I had barely finished speaking when Jim calls out “Receiving Fire, Receiving Fire”! He abruptly banked his ship away to his right and I laid down a quick burst of cover fire underneath him with my mini gun. Then I pulled away hard in the opposite direction.
Then followed a bit of radio silence, and I could not see Jim’s ship anywhere. I flew a quick, tight circle to get a good look around in all directions and still could not see him. I thought he’d been shot down, but where? I called out for him, “One-six, One-six - this is One-three.
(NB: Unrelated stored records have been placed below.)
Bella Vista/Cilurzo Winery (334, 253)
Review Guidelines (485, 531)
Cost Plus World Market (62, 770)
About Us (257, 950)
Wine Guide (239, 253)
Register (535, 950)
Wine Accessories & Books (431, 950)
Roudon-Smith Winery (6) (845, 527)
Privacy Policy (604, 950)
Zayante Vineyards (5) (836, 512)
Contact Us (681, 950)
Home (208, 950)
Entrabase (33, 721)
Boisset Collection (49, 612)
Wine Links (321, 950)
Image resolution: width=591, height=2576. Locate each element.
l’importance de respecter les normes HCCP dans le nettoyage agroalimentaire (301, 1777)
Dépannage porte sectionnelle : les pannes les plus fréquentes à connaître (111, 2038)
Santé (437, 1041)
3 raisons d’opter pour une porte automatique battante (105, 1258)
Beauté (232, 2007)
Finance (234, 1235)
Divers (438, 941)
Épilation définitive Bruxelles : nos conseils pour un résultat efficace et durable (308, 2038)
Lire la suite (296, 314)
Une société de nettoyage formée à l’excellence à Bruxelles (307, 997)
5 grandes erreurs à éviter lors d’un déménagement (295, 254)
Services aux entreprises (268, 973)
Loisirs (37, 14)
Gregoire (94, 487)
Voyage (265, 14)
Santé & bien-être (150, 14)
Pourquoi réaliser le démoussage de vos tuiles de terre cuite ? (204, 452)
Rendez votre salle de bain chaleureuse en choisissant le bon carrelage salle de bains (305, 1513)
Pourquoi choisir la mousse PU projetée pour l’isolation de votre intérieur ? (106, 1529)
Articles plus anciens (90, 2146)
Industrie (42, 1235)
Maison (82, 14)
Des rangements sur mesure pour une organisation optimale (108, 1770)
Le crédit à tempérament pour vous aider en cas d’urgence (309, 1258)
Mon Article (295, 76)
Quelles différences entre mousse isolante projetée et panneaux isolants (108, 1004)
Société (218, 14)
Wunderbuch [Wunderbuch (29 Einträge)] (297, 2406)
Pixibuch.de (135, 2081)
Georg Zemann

Where are you One-six?” No response.
Then our AMC, Major Rittenhouse called out, “Oooone-Six,,,, Oooone-Six, this is Six, Where are you One-Six?” No response, another pause, and then again, “Comanche One-Six, this is Comanche Six - C’mon back buddy.” Another long silence.
Finally, I caught sight of Jim’s ship. He was several hundred yards out and circling up at about fifty feet of altitude. And he finally responded to the Major’s call.
“Comanche Six, this is One-Six. We took a couple hits in our bubble and have some visibility problems,” Another pause - “We have tuna fish splattered all over the inside of the cockpit and a clump of it on my visor”. He had taken a direct hit right through several of his cans of Tuna and they had splattered everywhere in his cockpit.
For about a second, Major Rittenhouse had his microphone open, and you could hear just a moment of his hysterical laughter over the air. And I started to laugh out loud myself. We all headed back to Vi Thanh to switch teams and let Jim assess the damage and clean up his cockpit. There were several large clumps of tuna on the inside of his plexiglass bubble, along with some larger spots of smeared fish oil. With a bit of cleanup, his ship was still flyable. The bubble would later be replaced back home by our maintenance guys.
We teased Jim about it for weeks afterwards. I seem to recall someone even suggesting he might be safer if he switch to canned salmon.
The dreaded "C-Rations"

And the legendary P-38 (can opener). One of the mankind's greatest inventions!